- PROBLEM SET:
A - In the GConf notifications post, which GConfClient function contains the code the author found?
B - Can you continue the post about GConf notifications, starting right after its last line?

I want my GConf notifications

September 27th, 2007 svillar 7 comments

While hacking a little bit with GConf I found what IMHO is an undesirable behaviour of GConf. I think most of developers will agree because you don’t want your application to run in a different way than the one you expected when you designed it. And this happens in the following situation:

I set up a GConfClient to listen to changes in keys under a specific directory. I wrote also a handler for this GConf notifications hoping that I’ll get every change in those keys (the API doc literally says “Any changes to keys below this directory will cause the “value_changed” signal to be emitted”). So I relied in this GConf notification handler some important code of my application. But, while executing the application I realized that I was not getting some notifications even tough I was completely sure that I was setting a new value in the GConf key. So, I had to take a deeper look…

I verified that the GConf server was issuing a notification for every change I made, so the problem should be in the client. Looking at the GConfClient code I found the following in the notify_from_server_callback function:

changed = gconf_client_cache (client, FALSE, entry, TRUE);

if (!changed)

[Dataset entries]
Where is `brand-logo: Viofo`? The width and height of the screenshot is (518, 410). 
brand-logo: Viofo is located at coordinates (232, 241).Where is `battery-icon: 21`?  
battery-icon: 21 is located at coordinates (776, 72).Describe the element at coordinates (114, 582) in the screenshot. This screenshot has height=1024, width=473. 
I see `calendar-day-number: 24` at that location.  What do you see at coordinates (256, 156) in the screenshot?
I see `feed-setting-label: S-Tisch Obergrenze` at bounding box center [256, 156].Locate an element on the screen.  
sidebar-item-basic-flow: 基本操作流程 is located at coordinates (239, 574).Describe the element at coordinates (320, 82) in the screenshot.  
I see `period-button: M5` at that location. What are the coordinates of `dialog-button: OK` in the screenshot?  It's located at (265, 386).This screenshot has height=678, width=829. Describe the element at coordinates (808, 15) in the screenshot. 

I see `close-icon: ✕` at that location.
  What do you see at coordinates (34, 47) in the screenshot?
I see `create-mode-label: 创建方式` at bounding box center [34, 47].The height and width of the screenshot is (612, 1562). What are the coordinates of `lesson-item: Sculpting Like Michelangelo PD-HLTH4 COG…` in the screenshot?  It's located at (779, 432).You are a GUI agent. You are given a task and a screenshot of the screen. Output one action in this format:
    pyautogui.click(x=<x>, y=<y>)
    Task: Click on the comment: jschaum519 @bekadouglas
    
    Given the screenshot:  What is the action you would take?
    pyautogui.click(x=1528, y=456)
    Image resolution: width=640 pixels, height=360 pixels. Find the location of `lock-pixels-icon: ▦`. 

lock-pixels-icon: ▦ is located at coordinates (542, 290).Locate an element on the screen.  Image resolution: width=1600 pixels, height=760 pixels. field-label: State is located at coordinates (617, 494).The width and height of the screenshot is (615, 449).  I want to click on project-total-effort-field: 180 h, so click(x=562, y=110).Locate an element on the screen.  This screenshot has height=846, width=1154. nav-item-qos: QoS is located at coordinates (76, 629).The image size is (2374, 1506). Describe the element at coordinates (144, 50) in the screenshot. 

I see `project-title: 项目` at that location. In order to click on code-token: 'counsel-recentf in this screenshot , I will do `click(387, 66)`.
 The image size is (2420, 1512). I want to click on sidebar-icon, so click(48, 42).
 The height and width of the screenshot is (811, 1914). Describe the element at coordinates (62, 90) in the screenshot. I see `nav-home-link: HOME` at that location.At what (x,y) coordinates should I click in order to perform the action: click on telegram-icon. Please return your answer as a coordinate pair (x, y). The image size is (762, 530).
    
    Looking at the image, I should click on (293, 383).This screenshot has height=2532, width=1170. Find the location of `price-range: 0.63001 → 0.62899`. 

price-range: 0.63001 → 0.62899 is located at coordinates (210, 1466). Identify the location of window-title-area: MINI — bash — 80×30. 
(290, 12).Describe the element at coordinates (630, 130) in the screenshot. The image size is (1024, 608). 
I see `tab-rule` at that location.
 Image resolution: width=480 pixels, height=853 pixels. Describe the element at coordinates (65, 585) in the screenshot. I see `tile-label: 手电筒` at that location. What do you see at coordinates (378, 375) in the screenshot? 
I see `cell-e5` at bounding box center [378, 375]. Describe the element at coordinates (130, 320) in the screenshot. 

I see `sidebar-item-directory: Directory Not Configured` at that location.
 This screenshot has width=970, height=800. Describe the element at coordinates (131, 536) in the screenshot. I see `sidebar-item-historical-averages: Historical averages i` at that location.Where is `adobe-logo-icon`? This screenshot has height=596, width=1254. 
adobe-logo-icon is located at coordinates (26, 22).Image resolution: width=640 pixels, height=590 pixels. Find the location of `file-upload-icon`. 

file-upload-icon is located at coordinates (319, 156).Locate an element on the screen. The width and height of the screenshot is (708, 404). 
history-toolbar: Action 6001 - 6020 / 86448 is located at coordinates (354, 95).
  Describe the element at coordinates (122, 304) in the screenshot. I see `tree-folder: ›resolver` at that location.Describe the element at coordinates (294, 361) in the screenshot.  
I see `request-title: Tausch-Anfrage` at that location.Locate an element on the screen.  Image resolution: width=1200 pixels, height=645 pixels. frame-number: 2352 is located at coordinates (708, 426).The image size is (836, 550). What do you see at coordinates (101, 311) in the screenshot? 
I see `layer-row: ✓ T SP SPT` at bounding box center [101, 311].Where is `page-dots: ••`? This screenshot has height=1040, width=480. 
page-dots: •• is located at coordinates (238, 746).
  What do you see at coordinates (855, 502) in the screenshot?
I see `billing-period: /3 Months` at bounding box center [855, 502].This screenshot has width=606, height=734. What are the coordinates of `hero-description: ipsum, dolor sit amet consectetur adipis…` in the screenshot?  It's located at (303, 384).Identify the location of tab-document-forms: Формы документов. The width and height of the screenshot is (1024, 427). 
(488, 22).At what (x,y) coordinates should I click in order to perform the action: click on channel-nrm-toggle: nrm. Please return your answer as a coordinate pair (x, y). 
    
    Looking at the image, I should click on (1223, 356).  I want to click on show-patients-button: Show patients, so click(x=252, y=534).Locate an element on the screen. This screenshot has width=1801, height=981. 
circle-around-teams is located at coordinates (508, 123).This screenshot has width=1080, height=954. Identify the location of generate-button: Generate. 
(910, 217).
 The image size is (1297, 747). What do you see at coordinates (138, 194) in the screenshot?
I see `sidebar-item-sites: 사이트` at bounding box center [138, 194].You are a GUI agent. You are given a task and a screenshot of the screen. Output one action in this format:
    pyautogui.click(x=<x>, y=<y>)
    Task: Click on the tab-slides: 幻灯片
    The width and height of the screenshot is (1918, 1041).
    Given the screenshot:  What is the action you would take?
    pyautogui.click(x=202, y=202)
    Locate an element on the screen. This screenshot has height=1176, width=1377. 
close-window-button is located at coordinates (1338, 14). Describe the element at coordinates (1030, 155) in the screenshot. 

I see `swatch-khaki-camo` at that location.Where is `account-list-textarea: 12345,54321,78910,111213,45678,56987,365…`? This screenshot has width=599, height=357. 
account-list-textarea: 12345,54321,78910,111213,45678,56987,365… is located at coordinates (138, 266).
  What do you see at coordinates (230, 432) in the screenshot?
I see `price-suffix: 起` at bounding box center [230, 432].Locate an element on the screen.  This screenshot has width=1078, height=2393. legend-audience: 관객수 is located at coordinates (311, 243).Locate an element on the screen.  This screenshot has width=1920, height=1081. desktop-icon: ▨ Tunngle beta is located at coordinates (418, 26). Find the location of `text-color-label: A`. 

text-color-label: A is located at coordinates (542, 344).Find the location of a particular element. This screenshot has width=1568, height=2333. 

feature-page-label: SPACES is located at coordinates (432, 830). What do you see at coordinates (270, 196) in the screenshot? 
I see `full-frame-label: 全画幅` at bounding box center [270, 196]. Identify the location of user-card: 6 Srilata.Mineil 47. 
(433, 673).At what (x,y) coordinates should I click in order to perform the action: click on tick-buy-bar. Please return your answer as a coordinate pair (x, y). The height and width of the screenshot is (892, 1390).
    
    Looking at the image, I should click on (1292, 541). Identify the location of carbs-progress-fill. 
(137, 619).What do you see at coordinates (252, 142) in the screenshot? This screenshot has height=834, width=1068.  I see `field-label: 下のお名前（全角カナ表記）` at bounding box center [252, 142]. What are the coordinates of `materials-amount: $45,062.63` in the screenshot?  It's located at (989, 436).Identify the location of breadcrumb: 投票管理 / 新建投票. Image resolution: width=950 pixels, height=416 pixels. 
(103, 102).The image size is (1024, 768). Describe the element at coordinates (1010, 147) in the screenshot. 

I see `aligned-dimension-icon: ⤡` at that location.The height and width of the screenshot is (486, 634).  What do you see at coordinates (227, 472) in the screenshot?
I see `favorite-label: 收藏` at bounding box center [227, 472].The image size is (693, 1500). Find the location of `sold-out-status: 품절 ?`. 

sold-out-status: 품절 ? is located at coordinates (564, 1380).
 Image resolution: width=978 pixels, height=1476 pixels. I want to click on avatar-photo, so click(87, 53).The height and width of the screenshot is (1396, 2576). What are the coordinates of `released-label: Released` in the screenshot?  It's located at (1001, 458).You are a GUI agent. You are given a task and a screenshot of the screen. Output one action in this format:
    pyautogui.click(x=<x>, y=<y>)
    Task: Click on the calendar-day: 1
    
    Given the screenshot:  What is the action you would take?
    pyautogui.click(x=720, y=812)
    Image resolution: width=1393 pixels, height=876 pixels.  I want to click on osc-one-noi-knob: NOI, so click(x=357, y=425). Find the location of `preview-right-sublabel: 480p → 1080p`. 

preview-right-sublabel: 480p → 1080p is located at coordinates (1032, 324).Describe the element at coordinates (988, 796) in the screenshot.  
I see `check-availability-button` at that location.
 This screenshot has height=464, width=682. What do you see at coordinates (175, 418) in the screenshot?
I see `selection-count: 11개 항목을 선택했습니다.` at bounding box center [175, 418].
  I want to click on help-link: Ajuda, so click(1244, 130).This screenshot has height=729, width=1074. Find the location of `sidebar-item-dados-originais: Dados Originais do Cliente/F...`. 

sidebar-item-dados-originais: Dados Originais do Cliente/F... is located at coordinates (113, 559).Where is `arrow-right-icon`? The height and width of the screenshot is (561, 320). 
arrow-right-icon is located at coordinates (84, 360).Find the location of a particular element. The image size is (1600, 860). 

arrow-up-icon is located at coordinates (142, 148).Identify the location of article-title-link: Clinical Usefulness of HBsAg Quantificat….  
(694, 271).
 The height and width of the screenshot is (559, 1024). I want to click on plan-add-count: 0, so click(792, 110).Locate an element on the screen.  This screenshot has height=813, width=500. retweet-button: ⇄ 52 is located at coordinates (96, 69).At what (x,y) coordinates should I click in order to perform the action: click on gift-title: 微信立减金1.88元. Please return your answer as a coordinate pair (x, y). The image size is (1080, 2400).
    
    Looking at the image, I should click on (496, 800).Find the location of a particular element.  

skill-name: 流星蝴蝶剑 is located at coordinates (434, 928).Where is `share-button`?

- TASK RESPONSES:
A - notify_from_server_callback

B -
return; /* don't do the notify */

gconf_client_queue_notify (client, entry->key);

What? This means that I won’t get notifications if the key is already updated in the client cache? What’s the reason for such a behaviour? I don’t think this is what a developer expects, specially for a system that uses idles for notifications (you could never be sure when you’ll get it), because it could cause things like the one that was happening to me:

  1. As a response to a user action I was setting a new value to a GConf key
  2. Before the GConfServer notified the GConfClient, there was some other code that was trying to get the new value of the same key
  3. GConf cached the new value in the client while doing the get operation
  4. The GConfClient received the GConfServer notification, but was not issuing a notification because the value was already updated
  5. I was scratching my head trying to figure out what the hell was happening … :-)

So, IMHO there are two possibilities

  1. Always notify
  2. Write in bold 46-point sized font that sometimes you could not get notifications because of that

Anyway, it’s always good to look into the guts of the software you use.